%%

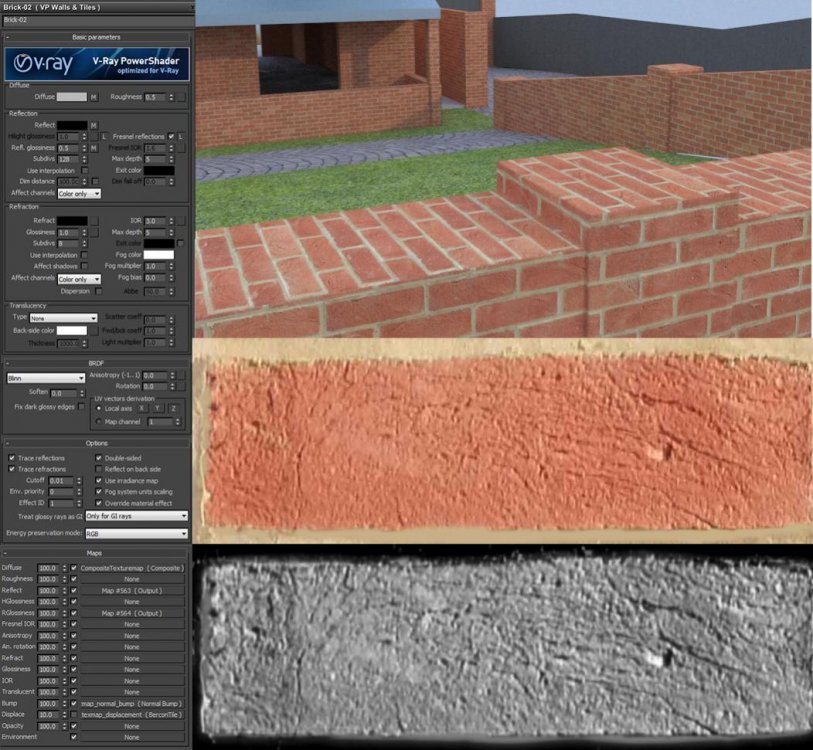Open the CompositeTexturemap diffuse map slot

pyautogui.click(x=132, y=568)
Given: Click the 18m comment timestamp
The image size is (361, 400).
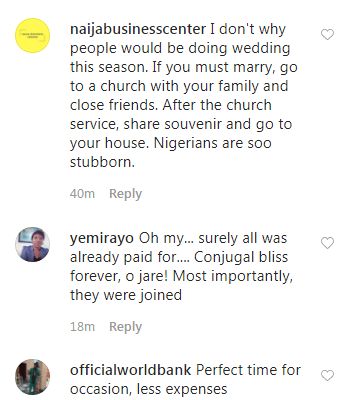Looking at the screenshot, I should coord(82,327).
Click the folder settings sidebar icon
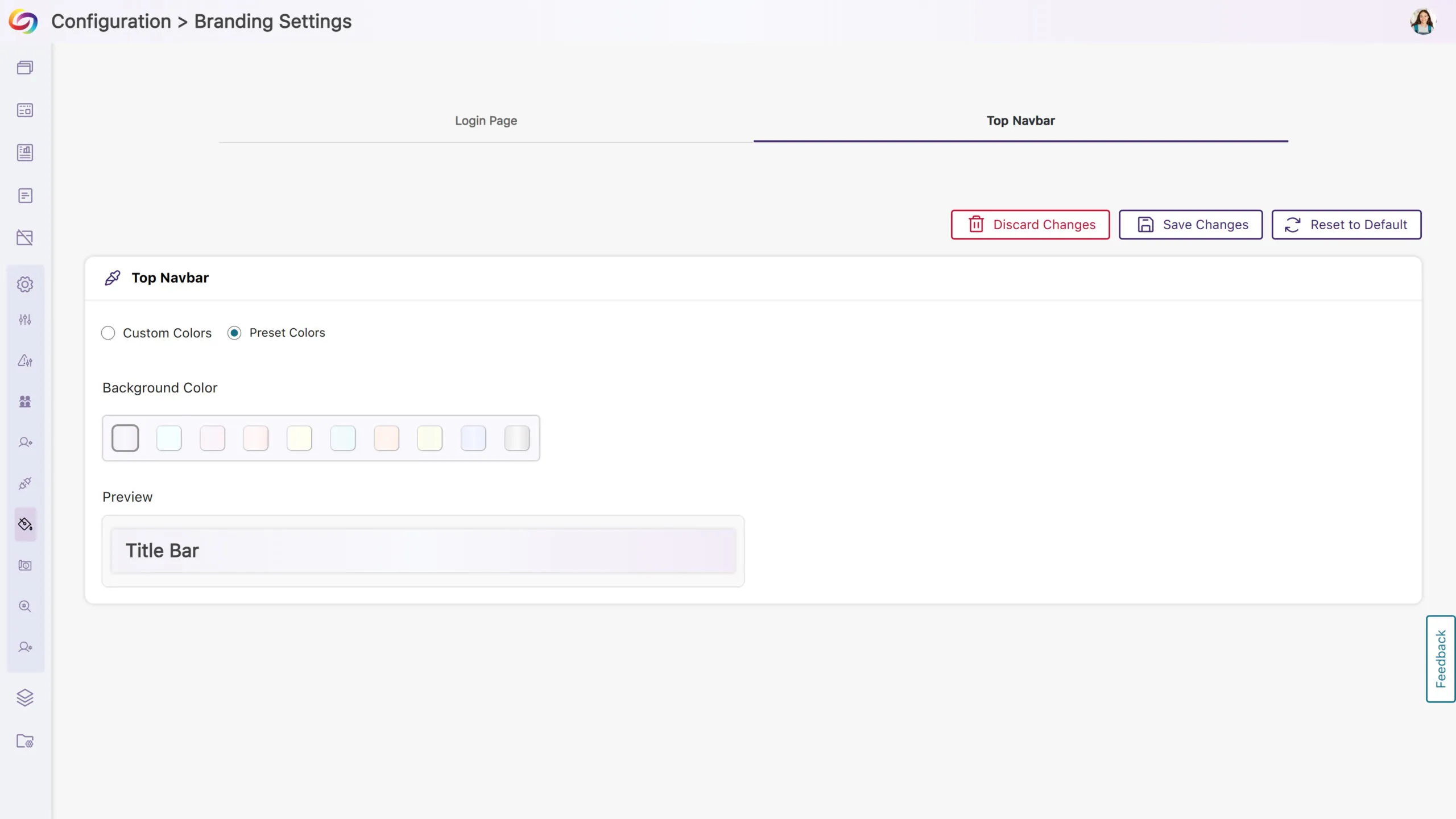The width and height of the screenshot is (1456, 819). pos(25,741)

%%

**Prompt:** Quote every line of the records above word for word, leaving out the pictures.

**Result below:**
Open the CompositeTexturemap diffuse map slot

pyautogui.click(x=132, y=568)
Given: Click the 18m comment timestamp
The image size is (361, 400).
Looking at the screenshot, I should coord(82,327).
Click the folder settings sidebar icon
The width and height of the screenshot is (1456, 819). pos(25,741)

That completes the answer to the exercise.